Tuesday, October 17, 2006

Library of the Future: Alphaville 2016

For our current assignment, we had to create the web portal for the Library of the Future (at least that was the option I chose). The page was to be a visual response to the "Impacts of Mass Digitization Projects on Libraries and Information Policy." An article by Trudi Bellardo Hahn with this title summarizes the issues we were to address.

My fictitious Alphaville Public Library is in effect a gallery of Library 2.0 features which link to real sites, most of them actual libraries which have begin to transform their sites to offer more and more "virtual" library services using web 2.0 technologies. [What the heck is this "2.0" business?]

The first two features on my page ("Search the Virtual Library" and "Virtual Reference" - on the upper left side of the navigation bar) highlight the futuristic possibilities which mass digitization of the libraries of the world could bring us. Google Book Search holds the place of the Virtual Library of the future, while an MIT Artificial Intelligence project holds the place of the virtual reference librarian. The latter is, as I understand it, the actual technological basis of what used to be AskJeeves.com (now Ask.com), which answers questions in natural language like "How high is Mount Everest?" Researcgh continues in this are and it is just a matter of time until voice recognition software combined with this sort of natural language processing are able to replace employees at information desks, both real and virtual, the world over...

Meanwhile, the "Googlized" library of the future , the NextGen Library, the "Library 2.0," is already upon us. OPACs (online catalogs) which look and act like (and perhaps even improve upon?!) interfaces like Google and Amazon.com are already being developed.

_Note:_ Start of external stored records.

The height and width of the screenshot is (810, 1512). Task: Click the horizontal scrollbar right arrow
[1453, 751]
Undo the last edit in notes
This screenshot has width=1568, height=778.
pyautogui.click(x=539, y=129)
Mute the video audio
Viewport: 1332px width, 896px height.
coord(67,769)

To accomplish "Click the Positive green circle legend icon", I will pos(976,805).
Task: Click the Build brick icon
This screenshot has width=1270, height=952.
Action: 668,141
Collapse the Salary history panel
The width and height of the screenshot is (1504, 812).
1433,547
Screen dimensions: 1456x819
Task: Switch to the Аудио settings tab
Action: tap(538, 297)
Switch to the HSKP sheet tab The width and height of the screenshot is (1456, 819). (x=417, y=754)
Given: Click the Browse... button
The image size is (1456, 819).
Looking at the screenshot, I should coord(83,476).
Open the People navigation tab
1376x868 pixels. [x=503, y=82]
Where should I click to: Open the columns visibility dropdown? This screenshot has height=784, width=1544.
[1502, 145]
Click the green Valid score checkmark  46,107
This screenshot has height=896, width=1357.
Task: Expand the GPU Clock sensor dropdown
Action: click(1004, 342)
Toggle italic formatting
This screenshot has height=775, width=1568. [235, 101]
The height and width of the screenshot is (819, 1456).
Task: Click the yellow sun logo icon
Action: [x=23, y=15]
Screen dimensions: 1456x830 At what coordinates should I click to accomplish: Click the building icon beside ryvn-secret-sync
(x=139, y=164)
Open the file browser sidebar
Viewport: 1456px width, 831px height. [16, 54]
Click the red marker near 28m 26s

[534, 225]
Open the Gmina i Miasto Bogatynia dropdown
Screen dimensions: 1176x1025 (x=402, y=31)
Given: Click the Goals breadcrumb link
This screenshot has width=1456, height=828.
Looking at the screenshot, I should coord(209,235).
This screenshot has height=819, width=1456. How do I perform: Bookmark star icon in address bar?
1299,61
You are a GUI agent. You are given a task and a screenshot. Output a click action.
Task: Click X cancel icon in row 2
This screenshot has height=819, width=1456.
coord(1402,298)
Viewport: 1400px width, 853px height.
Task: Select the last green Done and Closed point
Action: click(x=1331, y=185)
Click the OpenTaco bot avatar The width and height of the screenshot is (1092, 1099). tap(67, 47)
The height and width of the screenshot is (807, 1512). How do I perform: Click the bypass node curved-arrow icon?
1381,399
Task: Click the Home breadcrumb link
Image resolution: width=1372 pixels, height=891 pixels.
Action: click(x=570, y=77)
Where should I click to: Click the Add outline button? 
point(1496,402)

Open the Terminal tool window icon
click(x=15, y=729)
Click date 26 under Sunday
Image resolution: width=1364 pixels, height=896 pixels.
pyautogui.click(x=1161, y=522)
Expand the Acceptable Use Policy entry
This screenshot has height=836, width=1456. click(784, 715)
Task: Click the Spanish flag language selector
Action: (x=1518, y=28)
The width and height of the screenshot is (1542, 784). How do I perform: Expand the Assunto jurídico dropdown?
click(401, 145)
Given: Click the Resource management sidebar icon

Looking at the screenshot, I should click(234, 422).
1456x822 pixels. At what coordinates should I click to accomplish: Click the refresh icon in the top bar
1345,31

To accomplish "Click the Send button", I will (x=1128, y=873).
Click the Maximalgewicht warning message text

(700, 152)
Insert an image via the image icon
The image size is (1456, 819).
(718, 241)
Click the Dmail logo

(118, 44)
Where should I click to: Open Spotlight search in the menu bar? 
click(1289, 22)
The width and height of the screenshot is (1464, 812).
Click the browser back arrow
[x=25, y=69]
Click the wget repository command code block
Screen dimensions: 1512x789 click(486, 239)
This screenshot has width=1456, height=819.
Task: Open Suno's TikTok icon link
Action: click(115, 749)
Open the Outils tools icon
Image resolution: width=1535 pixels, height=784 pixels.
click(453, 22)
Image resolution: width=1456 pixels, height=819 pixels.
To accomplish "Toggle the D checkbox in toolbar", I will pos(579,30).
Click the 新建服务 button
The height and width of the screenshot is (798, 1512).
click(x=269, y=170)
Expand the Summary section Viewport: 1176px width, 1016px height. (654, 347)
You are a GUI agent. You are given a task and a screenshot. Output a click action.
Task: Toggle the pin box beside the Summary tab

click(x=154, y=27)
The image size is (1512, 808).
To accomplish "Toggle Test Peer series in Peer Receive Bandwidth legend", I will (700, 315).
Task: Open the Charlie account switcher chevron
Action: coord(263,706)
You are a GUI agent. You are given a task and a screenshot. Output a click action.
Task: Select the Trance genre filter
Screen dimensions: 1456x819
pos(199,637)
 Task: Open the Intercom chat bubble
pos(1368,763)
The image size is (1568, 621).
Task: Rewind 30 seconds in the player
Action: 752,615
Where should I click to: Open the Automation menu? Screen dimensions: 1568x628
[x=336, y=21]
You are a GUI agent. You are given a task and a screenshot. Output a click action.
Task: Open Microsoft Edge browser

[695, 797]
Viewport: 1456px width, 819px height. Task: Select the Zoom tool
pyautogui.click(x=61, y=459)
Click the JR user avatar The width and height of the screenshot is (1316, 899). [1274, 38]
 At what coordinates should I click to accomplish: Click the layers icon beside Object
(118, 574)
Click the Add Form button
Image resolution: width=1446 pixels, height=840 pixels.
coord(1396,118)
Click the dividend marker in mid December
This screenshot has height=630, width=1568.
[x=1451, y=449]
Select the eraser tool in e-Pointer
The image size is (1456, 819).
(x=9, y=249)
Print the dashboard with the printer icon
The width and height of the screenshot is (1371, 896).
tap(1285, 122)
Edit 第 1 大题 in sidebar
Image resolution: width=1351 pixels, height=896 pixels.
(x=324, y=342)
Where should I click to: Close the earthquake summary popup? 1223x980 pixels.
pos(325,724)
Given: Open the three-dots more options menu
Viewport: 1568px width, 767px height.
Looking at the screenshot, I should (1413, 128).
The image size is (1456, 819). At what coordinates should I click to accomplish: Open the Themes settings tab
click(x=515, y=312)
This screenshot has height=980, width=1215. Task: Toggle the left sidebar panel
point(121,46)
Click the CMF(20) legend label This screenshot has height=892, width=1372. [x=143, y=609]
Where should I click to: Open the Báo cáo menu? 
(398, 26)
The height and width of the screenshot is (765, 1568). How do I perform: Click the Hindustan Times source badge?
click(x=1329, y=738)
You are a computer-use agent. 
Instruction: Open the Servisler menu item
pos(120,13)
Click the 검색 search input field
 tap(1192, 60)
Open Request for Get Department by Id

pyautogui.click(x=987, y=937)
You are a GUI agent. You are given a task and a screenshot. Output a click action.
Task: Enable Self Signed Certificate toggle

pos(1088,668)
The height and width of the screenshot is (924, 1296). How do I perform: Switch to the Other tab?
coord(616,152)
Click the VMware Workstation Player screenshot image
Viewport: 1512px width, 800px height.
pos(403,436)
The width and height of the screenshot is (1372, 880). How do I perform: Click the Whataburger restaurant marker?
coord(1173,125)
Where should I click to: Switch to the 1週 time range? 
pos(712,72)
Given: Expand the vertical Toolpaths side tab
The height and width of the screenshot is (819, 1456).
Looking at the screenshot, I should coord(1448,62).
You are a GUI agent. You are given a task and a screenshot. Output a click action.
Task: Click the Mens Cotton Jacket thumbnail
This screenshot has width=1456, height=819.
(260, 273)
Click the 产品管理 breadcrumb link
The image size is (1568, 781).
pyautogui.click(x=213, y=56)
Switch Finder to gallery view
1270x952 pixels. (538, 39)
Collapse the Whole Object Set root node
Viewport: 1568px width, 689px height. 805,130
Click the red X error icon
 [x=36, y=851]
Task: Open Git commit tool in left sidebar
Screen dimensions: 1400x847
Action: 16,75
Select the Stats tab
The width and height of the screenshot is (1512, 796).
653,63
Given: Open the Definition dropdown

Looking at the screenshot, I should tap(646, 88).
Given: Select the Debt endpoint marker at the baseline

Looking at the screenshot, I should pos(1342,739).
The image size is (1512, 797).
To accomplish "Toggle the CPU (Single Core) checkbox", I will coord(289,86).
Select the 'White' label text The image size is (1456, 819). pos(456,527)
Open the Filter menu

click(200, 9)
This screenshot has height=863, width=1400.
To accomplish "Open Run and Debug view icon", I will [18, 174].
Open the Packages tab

One of the most impressive of these to me is the Lamson Library experiment with an OPAC interfaced embedded in blog software (WordPress, specifically) -- what Casey Bisson (its architect) has dubbed (for lack of a better name) the WPopac.

Casey Bisson's blog post explanation about this is well worth reading for anyone interested in becoming a systems librarian, and fascinating for the rest of us (I guess I'm not in that latter category--yet?...we'll see...). It does not replace the ILS (Integrated Library System), but provides an interface with it.

Wow. There's just so much to blog about on this topic, I can't help but agree with my classmate on the frustrations of being a grad student in this program. Perhaps all grad students everywhere can empathize too. More on this in the next post... and yet more...!

1 Comments:

Blogger Tina Viglucci said...

Really interesting links, Ben. Thanks for all the info!